Article ID Journal Published Year Pages File Type
1034872 Journal of Anthropological Archaeology 2016 22 Pages PDF
Abstract

•The European Iron Age was far more egalitarian than has been previously thought.•It is only after the Roman conquest that a socio-economic hierarchy emerged.•Use of the term “elite” is problematic and obscures changes occurring after the Roman conquest.
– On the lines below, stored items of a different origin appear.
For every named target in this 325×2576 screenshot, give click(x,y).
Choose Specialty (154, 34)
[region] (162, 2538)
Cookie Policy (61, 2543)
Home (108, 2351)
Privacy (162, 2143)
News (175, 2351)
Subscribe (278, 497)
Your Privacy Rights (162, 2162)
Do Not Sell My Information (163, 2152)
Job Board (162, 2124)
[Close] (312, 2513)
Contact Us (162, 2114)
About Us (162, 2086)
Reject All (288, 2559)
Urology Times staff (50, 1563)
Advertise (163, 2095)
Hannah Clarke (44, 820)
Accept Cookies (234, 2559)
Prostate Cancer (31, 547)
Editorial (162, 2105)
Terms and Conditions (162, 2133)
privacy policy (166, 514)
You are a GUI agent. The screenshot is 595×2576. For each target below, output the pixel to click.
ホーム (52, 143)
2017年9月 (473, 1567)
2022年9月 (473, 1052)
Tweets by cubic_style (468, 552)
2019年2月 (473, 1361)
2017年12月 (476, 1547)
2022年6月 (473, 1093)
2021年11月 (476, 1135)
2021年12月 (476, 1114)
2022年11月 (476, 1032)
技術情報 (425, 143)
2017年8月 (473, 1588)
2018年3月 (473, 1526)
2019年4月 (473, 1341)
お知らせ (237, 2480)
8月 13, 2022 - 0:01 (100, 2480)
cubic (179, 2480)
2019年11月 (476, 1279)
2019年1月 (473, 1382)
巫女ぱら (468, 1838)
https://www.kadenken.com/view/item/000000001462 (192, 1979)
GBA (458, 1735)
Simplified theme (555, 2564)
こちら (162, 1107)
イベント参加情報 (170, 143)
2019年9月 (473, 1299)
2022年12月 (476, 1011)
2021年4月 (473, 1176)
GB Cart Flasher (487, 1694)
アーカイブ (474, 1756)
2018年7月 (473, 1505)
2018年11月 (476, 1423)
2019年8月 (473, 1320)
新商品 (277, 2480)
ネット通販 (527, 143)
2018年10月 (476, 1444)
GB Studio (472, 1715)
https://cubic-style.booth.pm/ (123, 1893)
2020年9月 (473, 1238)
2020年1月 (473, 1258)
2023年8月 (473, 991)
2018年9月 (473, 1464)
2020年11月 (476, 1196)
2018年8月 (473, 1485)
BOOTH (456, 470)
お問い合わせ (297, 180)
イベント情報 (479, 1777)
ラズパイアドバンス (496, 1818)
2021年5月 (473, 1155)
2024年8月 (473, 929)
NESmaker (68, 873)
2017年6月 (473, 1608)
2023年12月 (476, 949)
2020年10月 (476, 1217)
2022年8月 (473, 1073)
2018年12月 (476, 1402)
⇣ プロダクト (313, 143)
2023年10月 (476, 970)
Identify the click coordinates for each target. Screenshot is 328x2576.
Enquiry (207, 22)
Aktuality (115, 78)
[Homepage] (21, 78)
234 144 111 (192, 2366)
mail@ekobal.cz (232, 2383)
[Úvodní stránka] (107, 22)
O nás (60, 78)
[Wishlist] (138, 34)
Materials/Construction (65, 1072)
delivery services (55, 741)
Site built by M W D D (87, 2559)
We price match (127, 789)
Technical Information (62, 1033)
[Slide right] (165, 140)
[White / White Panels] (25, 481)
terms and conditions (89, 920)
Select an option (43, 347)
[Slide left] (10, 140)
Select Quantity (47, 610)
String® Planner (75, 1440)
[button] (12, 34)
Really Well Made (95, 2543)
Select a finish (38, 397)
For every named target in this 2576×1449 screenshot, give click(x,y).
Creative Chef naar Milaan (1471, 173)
This article investigates the ways discernible in the material record by which individuals obtained influence and power in late Iron Age (ca. 425–125 BC) Eastern Languedoc in Mediterranean France. Specifically, the article examines the extent to which the control over agricultural production, the control over the circulation of prestige goods, and a monopoly on the use of violence may have been used by individuals to influence and direct group activity. Although archaeologists have often portrayed Iron Age Mediterranean France, as well as Iron Age Europe more generally, as being dominated by a class of warrior aristocrats, an examination of the material evidence in regard to these three aspects of political power suggests that in fact, late Iron Age society in Eastern Languedoc was fairly egalitarian, with political power diffused and open to a large number of competing adults. A real socio-economic hierarchy based upon classes only emerged under the influence of the Roman colonial state in the first century BC. Far from offering any analytical precision, the overly broad term “elite” in this way actually obscures important changes in political strategies occurring under Roman colonialism.